DataOps is a collaborative data management discipline that focuses on end-to-end data management and the elimination of data silos. There are many DataOps definitions provided by the various thought leaders in this space, such as IBM, Gartner, Eckerson Group, Forbes, and DataKitchen, all of which essentially define it as “the orchestration of people, processes, and technology to accelerate the quick delivery of high-quality data to data users.” Built on software development frameworks such as Agile, DevOps, and Statistical Process Control, DataOps offers the following benefits:
- Decreases the cycle time in deploying analytical solutions
- Lowers data defects
- Reduces the time required to resolve data defects
- Minimizes data silos
There are three dimensions across which DataOps is executed: people, processes, and technology.

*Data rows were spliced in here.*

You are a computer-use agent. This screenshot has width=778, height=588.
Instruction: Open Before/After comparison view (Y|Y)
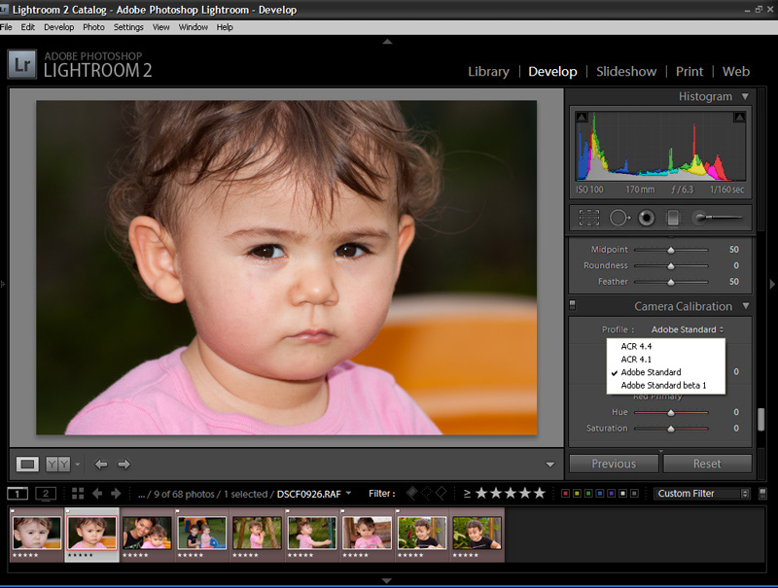click(57, 465)
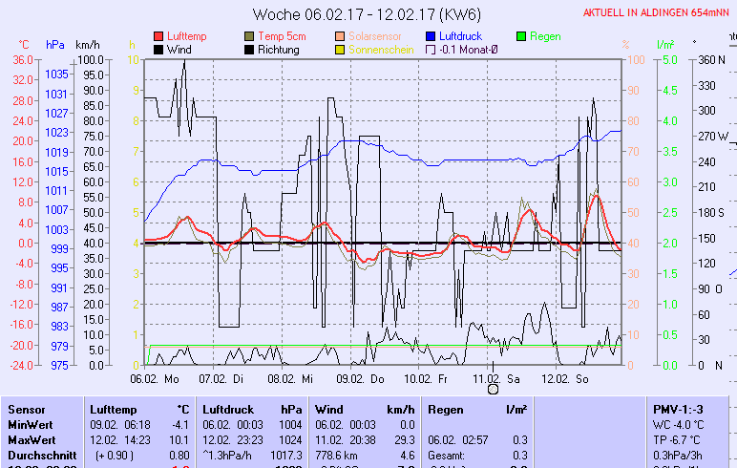
Task: Click the green Regen legend square
Action: click(521, 36)
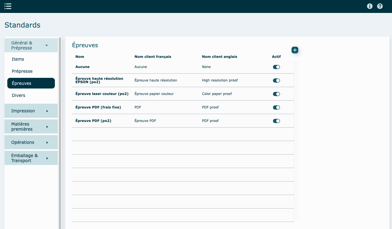The height and width of the screenshot is (229, 392).
Task: Go to Divers in the sidebar
Action: 19,96
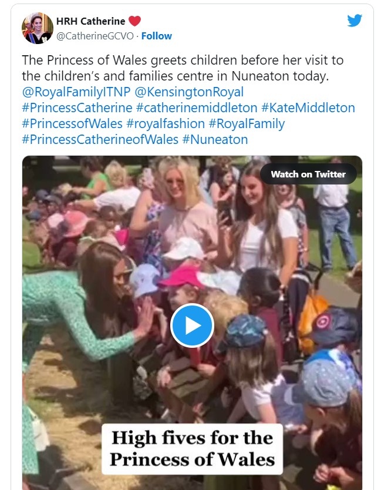Click the #PrincessCatherineofWales hashtag

[x=100, y=140]
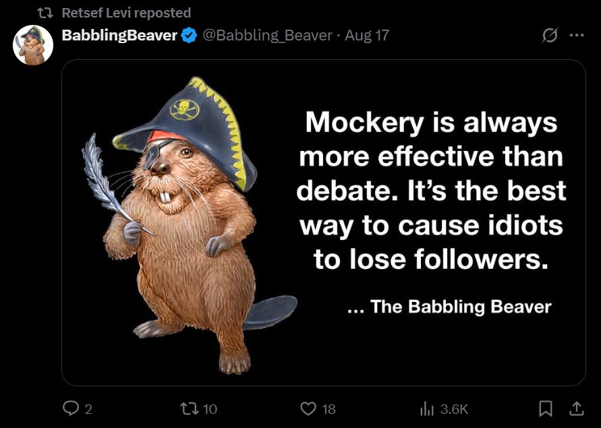Viewport: 601px width, 428px height.
Task: Share the post via upload arrow icon
Action: pos(575,409)
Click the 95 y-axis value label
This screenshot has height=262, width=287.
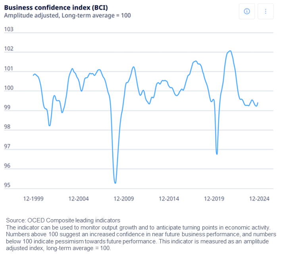point(7,185)
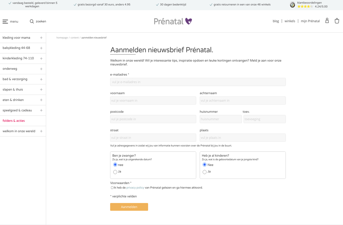Open the hamburger menu icon

(5, 22)
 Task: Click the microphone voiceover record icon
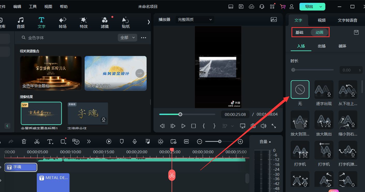point(135,141)
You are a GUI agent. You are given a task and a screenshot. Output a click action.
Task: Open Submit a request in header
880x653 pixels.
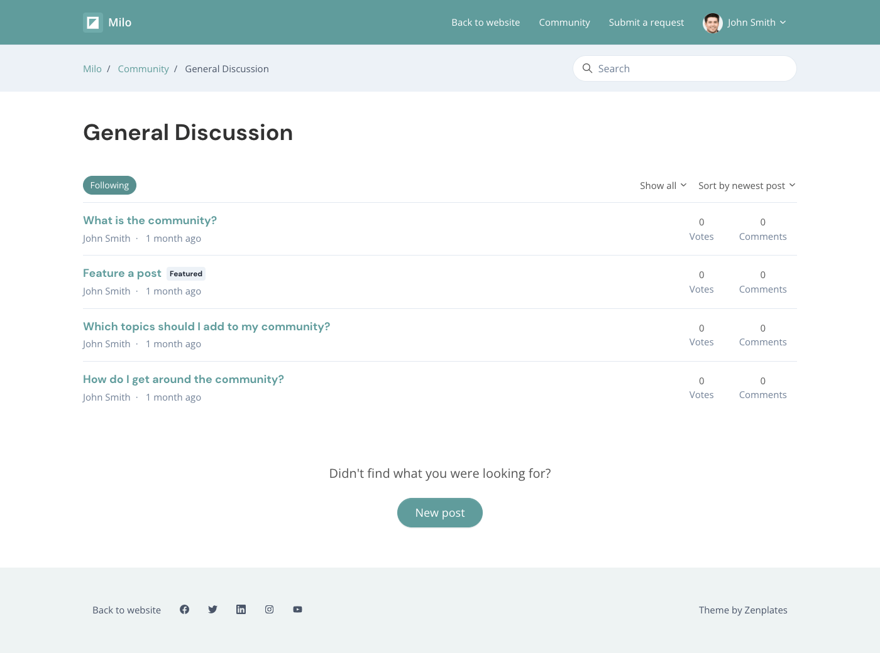coord(646,23)
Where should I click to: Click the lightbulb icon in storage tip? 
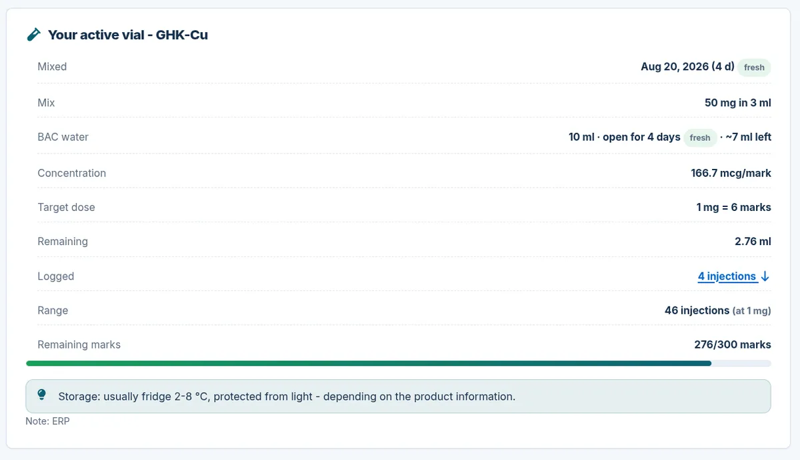point(42,395)
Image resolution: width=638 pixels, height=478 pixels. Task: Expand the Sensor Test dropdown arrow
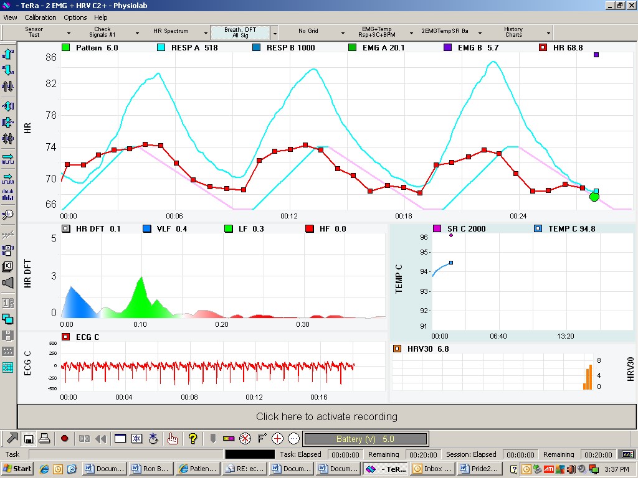click(69, 33)
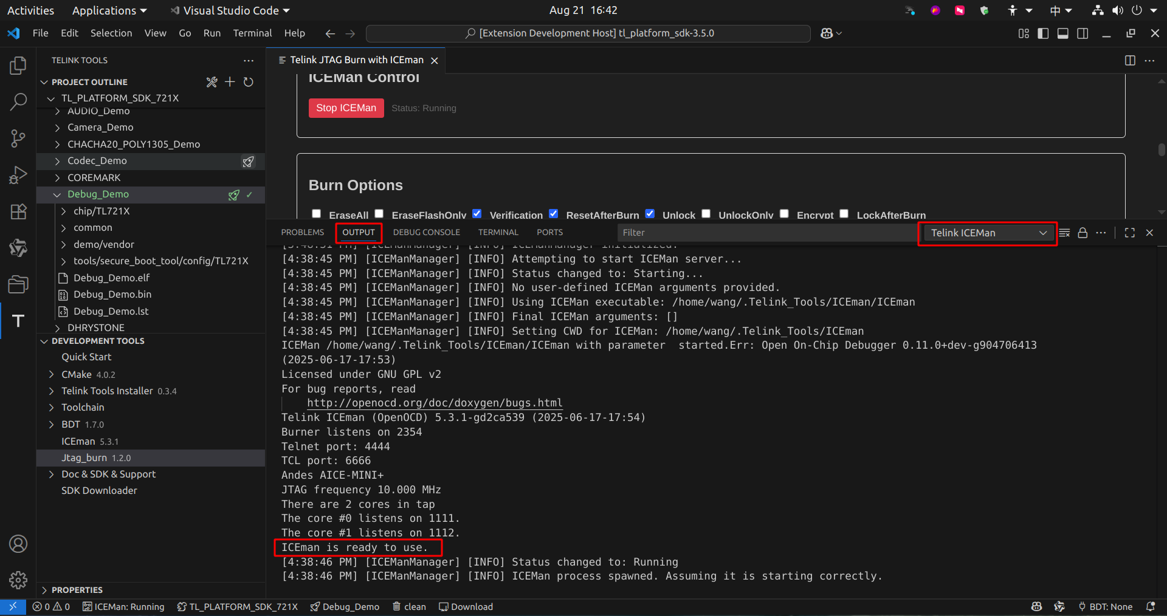Click the Telink Tools 'T' sidebar icon
The height and width of the screenshot is (616, 1167).
click(x=18, y=321)
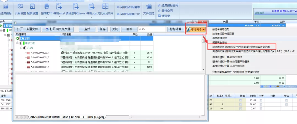Open the 文件浏览 file browser icon
Screen dimensions: 297x124
coord(149,7)
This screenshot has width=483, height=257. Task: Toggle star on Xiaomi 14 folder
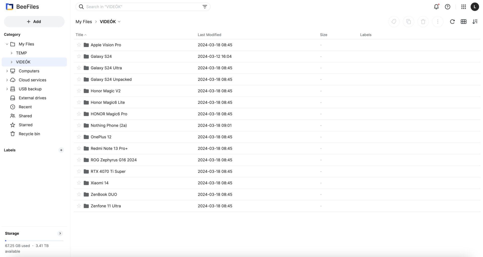pos(79,183)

It requires the organization of a team to promote collaboration and drive culture change, to identify and develop processes that transform existing data pipelines into DataOps pipelines, and absorb its value and identifying advantageous technical product features in a DataOps technology.
The DataOps team
DataOps supports a highly productive and tightly collaborative team that uses automation technology to help deliver efficiency gains. It comprises DataOps managers, such as data engineers, information architects, and DataOps engineers who are responsible for leading the delivery, management, and support of high-quality, mission-ready data at scale.
- Data engineers are responsible for data curation, data cleansing, and data availability.
- Information architects are responsible for conceptualizing the data framework. They work with the relevant stakeholders within the enterprise to understand the business challenges and translate them into requirements and solutions.
- DataOps engineers are responsible for the frequent and timely releases of data pipelines and data products into production. Their responsibilities include end-to-end management and automation of the provision of environments, the data on the data platforms, deployment, testing, release, security, and monitoring processes.
In addition to the DataOps managers, the DataOps team also consists of DataOps consumers, such as data scientists and data analysts, who ultimately turn the data into business value.
- Data scientists conduct research and iteratively perform experiments to create algorithms and machine learning models that address questions or solve problems.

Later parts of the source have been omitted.